Carcass traits, meat quality and muscle enzyme activity in strains of Merino wether hoggets
D. L. Hopkins A D , S. Hatcher B , D. W. Pethick C and K. J. Thornberry BA NSW Department of Primary Industries, Centre for Sheep Meat Development, PO Box 129, Cowra, NSW 2794, Australia.
B NSW Department of Primary Industries, Orange Agricultural Institute, Forest Road, Orange, NSW 2800, Australia.
C School of Veterinary Studies, Murdoch University, Murdoch, WA 6150, Australia.

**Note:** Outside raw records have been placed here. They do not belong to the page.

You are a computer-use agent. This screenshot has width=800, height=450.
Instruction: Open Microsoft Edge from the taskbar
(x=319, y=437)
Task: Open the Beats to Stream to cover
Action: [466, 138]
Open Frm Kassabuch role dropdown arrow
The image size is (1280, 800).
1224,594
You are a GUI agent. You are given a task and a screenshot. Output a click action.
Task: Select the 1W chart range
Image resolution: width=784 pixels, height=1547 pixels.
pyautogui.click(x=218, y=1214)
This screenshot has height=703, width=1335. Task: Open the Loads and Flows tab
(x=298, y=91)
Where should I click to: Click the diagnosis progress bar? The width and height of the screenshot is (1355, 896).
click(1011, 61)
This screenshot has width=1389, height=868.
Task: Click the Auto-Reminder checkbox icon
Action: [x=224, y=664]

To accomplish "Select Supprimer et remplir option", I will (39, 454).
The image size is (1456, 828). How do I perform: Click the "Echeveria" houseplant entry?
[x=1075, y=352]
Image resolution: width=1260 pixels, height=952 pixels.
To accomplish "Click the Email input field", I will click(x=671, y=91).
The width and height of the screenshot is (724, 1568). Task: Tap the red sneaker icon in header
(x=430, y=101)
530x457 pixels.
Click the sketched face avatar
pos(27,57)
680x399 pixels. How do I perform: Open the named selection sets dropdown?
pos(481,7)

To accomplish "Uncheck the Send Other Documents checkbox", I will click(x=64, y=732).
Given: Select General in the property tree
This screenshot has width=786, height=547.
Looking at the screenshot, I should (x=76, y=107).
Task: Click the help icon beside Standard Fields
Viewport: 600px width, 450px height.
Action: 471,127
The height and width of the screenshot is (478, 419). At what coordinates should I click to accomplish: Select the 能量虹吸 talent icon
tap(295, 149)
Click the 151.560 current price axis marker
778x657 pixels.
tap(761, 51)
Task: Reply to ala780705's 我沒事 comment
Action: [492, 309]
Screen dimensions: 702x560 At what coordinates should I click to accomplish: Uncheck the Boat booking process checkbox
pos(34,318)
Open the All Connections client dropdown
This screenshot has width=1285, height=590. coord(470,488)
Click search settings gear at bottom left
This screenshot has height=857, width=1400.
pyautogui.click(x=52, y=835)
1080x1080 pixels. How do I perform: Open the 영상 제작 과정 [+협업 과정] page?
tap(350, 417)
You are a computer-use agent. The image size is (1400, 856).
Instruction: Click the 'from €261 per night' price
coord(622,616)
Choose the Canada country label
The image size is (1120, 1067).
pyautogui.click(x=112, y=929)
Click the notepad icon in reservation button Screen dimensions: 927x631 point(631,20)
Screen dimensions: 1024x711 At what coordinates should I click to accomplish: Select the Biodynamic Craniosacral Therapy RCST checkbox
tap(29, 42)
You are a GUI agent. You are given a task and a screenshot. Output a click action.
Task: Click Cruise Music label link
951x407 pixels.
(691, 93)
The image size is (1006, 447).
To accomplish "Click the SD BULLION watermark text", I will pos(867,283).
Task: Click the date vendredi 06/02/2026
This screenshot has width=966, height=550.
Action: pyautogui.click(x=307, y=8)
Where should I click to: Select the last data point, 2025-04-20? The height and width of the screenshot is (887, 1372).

D Corresponding author. Email: David.Hopkins@dpi.nsw.gov.au
Australian Journal of Experimental Agriculture 45(10) 1225-1230 https://doi.org/10.1071/EA04219
Submitted: 26 October 2004 Accepted: 8 April 2005 Published: 15 November 2005
Abstract
The carcass characteristics, meat quality and specific muscle enzyme activity were studied in 342 Merino wether hoggets representing 7 bloodlines comprising 2 superfine lines, 2 fine wool lines, 2 medium wool lines and 1 broad wool line over 2 years. All animals were supplemented at pasture for 5 weeks before slaughter with high energy pellets. Fat levels in the superfine bloodlines based on total tissue depth over the 12th rib, 110 mm from the midline were much greater than in other lines. This also applied to fat depth measured over the longissimus thoracis et lumborum (LL) muscle for one of the superfine bloodlines when adjusted to the same carcass weight. Differences in LL muscle dimensions were minor, although the broad wool bloodline had a lower depth which translated into a smaller cross-sectional area. Significant differences were detected between bloodlines for muscle pH with superfine animals having the highest values for the LL. The differences for the semitendinosus muscle were less consistent between bloodlines, but of the bloodlines the broad wool line had the lowest pH levels in both muscles. There were few differences between bloodlines for the meat colour parameters measured on the LL. In the second year, muscle samples were taken to determine the activity of fructose 1,6-bis-phosphatase, lactate dehydrogenase (LDH), isocitrate dehydrogenase (ICDH) and the concentration of myoglobin, indicators of anaerobic and aerobic metabolism. Samples from 50 carcasses were selected from a medium wool and a superfine bloodline (2 × 25) based on LL muscle pH values. Of the enzymes, only ICDH activity was different between the 2 bloodlines, with muscle from the medium wool bloodline having a significantly higher activity than muscle from the superfine bloodline. This indicates a greater aerobic capacity in the muscle of the medium wool bloodline. The significantly lower muscle pH for medium wool bloodline was mirrored by a lower glycolytic capacity expressed as the LDH/ICDH ratio with a correlation of 0.46. Thus in this dataset, a high pH is related to a change in energy metabolism as reflected by the aerobic/anaerobic capacity of the muscle and this may be a reflection of a change in fibre type frequency, but this remains to be validated.
Acknowledgments
The assistance of Laurie Barwick (NSW Department of Primary Industries) in the management of the hoggets and David Stanley, Jayce Morgan and Leonie Martin (NSW DPI) with the collection of slaughter data is noted with appreciation. Barbara Waldoch (Murdoch University) did the enzyme assays and this is gratefully acknowledged. The assistance of staff at the Cowra abattoir was also appreciated. Both the Australian Sheep Industry CRC and Meat & Livestock Australia provided support for this work.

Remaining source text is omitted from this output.